Appena libero, dopo aver stretto la mano a un uomo della sicurezza in maglietta a righe al limitare di una serie di transenne, Zaki ha abbracciato per vari secondi la madre Hala, poi la fidanzata Reny Iskander, la sorella Marise e il padre George. Nella Direzione di polizia di Nuova Mansura, Patrick Zaki non è stato rinchiuso una cella di sicurezza ma ha dormito in una stanza per gli ufficiali, ha riferito la madre del ragazzo. "Ora sono libero, penso a tornare in Italia il prima possibile" ha detto ai giornalisti. "Sto pensando a ritornare a Bologna, ad essere con i miei colleghi all'università". "Ora torno al Cairo", ha detto ancora incalzato da domande.
Tajani: siamo riusciti a ottenere questo risultato
"Nessun baratto, nessuna trattativa sottobanco. Il governo è stato in grado di far tornare in Italia un giovane ricercatore che rischiava di stare ancora un po' di tempo in carcere.

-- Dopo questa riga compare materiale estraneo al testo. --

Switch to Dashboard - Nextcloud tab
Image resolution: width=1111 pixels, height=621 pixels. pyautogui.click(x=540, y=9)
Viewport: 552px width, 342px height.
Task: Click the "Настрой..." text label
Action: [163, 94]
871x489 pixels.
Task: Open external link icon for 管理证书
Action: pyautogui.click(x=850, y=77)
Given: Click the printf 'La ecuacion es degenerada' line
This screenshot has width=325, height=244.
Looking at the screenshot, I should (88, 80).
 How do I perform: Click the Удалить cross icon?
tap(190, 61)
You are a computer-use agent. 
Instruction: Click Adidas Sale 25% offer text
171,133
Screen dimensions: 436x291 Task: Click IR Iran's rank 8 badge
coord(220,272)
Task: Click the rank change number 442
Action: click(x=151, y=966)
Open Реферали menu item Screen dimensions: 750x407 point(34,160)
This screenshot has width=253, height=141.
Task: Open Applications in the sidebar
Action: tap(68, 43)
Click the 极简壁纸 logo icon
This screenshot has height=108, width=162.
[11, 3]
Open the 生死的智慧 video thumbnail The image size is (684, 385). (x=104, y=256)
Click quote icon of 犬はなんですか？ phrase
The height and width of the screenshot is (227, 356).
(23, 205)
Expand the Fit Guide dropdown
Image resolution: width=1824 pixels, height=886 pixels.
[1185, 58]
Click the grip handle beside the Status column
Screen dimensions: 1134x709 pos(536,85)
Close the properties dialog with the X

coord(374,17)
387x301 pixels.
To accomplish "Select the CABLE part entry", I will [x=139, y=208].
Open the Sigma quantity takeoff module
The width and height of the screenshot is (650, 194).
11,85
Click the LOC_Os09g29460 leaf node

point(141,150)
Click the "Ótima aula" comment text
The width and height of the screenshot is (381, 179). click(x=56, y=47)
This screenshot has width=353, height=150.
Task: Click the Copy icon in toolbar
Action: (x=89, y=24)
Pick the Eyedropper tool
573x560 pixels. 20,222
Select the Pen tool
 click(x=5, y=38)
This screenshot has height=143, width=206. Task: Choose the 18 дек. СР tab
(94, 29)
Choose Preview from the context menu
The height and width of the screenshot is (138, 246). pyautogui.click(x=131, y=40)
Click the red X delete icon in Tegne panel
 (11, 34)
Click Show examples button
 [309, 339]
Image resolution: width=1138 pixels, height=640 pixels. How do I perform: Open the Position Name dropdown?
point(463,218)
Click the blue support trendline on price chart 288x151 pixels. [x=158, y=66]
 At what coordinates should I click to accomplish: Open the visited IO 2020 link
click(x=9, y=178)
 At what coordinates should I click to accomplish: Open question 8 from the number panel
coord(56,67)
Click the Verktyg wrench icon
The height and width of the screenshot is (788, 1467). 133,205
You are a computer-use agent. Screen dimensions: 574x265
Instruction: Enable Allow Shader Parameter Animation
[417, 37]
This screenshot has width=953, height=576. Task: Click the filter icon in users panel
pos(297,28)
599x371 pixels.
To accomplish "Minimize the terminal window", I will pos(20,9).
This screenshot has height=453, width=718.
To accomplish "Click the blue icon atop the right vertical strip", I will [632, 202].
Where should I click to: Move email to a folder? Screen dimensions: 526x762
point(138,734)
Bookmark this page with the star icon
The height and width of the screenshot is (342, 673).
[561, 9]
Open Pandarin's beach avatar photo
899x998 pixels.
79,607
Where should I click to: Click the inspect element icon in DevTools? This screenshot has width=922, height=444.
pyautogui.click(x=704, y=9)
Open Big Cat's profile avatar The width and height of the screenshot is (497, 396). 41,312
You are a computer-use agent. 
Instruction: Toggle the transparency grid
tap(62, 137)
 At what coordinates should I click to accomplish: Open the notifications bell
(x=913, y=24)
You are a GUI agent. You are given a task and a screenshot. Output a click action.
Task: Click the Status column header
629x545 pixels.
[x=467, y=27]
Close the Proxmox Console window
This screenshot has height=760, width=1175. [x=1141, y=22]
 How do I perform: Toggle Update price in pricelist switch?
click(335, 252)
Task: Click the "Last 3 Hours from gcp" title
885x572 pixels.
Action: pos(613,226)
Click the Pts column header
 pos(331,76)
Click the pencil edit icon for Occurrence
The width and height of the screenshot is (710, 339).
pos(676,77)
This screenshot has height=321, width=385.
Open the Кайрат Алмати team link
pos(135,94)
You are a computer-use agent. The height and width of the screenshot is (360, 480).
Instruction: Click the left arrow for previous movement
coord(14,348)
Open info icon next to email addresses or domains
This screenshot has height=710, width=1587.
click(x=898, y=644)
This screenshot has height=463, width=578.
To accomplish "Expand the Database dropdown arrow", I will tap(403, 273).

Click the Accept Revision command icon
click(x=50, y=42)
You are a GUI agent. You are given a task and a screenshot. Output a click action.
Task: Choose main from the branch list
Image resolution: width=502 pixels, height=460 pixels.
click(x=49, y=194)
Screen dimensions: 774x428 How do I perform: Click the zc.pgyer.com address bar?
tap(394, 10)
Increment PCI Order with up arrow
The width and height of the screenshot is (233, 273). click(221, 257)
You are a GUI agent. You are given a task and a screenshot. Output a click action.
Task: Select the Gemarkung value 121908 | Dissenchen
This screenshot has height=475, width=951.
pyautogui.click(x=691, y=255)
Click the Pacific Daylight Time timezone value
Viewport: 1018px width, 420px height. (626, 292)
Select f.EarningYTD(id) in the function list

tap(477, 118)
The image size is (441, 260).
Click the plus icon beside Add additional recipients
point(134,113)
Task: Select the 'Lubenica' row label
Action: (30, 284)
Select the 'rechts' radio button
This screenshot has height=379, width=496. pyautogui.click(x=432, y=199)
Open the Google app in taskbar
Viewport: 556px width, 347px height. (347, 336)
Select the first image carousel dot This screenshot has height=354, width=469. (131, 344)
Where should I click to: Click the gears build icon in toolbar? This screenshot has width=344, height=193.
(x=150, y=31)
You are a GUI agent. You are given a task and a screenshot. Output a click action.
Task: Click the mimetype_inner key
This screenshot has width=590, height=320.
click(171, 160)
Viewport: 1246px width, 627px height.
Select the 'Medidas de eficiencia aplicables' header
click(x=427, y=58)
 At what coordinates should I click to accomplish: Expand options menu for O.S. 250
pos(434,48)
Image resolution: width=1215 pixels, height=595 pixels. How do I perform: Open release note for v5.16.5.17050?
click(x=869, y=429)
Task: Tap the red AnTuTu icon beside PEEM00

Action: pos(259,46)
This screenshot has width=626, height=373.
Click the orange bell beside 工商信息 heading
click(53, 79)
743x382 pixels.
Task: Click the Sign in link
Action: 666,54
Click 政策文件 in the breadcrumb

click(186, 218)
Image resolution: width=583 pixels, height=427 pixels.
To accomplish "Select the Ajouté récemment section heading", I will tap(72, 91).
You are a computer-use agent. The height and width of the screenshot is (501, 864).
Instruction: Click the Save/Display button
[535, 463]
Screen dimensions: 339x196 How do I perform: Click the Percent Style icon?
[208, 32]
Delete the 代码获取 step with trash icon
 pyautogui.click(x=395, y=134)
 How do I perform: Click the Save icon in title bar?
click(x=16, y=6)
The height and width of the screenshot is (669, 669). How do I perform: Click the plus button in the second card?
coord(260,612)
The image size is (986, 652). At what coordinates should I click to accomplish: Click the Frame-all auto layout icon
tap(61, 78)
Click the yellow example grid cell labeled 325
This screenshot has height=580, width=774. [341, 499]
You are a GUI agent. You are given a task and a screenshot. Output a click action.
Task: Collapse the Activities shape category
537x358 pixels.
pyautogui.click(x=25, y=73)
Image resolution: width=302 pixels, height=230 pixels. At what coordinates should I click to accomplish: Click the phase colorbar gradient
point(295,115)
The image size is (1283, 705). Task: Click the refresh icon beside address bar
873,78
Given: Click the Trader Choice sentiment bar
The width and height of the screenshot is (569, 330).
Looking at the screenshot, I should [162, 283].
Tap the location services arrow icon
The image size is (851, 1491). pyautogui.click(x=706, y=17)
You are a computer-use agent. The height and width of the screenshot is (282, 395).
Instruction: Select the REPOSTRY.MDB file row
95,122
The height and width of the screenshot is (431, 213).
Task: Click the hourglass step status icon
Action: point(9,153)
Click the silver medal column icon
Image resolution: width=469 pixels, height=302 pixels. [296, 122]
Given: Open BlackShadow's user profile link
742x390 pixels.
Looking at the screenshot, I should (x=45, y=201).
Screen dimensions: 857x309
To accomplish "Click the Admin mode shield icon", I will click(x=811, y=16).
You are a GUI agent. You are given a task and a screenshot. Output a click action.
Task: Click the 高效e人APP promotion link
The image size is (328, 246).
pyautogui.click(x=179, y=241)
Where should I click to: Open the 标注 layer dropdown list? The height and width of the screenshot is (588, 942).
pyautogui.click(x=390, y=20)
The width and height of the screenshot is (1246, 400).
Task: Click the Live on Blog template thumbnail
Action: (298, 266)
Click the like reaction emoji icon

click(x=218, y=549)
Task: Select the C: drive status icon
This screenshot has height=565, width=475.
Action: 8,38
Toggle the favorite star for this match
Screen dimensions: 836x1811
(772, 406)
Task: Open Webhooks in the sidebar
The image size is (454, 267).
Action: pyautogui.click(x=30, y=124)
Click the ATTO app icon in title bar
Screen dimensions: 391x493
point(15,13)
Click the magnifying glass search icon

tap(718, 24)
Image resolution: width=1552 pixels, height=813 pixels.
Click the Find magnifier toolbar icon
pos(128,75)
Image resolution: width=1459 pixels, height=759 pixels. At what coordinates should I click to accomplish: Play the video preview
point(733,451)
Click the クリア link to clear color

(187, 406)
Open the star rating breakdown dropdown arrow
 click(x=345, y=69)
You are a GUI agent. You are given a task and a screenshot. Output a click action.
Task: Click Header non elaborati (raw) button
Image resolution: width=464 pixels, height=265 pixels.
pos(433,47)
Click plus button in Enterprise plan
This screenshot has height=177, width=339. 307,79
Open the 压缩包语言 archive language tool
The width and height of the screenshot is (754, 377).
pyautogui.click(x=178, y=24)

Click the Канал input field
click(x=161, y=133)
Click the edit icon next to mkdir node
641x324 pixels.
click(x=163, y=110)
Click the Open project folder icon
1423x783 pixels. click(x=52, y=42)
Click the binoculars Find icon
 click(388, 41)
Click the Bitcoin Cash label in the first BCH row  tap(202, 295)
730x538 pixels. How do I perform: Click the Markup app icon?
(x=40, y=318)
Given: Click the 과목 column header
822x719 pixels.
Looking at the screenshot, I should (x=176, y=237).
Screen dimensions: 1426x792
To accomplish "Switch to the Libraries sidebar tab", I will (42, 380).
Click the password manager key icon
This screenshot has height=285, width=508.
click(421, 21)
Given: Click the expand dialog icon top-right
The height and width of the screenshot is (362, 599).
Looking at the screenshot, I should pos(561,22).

Noi siamo riusciti a ottenere questo risultato. Poi si può dire ciò che si vuole. Siamo persone serie, non facciamo baratti di questo tipo". Lo ha detto il ministro degli Esteri Antonio Tajani a Radio 24 su un presunto baratto tra la liberazione di Patrick Zaki e il caso Regeni. Per quanto riguarda Regeni, ha aggiunto, "continueremo a chiedere che si faccia luce sulla vicenda come abbiamo sempre fatto, abbiamo messo sullo stesso piano le due questioni".
Intanto la società civile, che si è molto spesa per la liberazione del ragazzo, festeggia e chiede di non abbassare la soglia di attenzione su altri casi, analoghi a quello di Zaki. "Le cose in Egitto cambieranno davvero quando saranno scarcerati i due più importanti prigionieri di coscienza, Alaa Abdel Fattah e Ahmed Douma. Le grazie riguardano profili individuali, le carceri egiziane restano piene" ha osservato Riccardo Noury, portavoce di Amnesty International, che ha subito parlato di "bellissima notizia" facendo riferimento all'avvenuta scarcerazione. Sono tra i 60mila e i 100mila i prigionieri politici e di coscienza stimati dalle organizzazioni per i diritti umani, ancora trattenuti nel sistema penitenziario egiziano.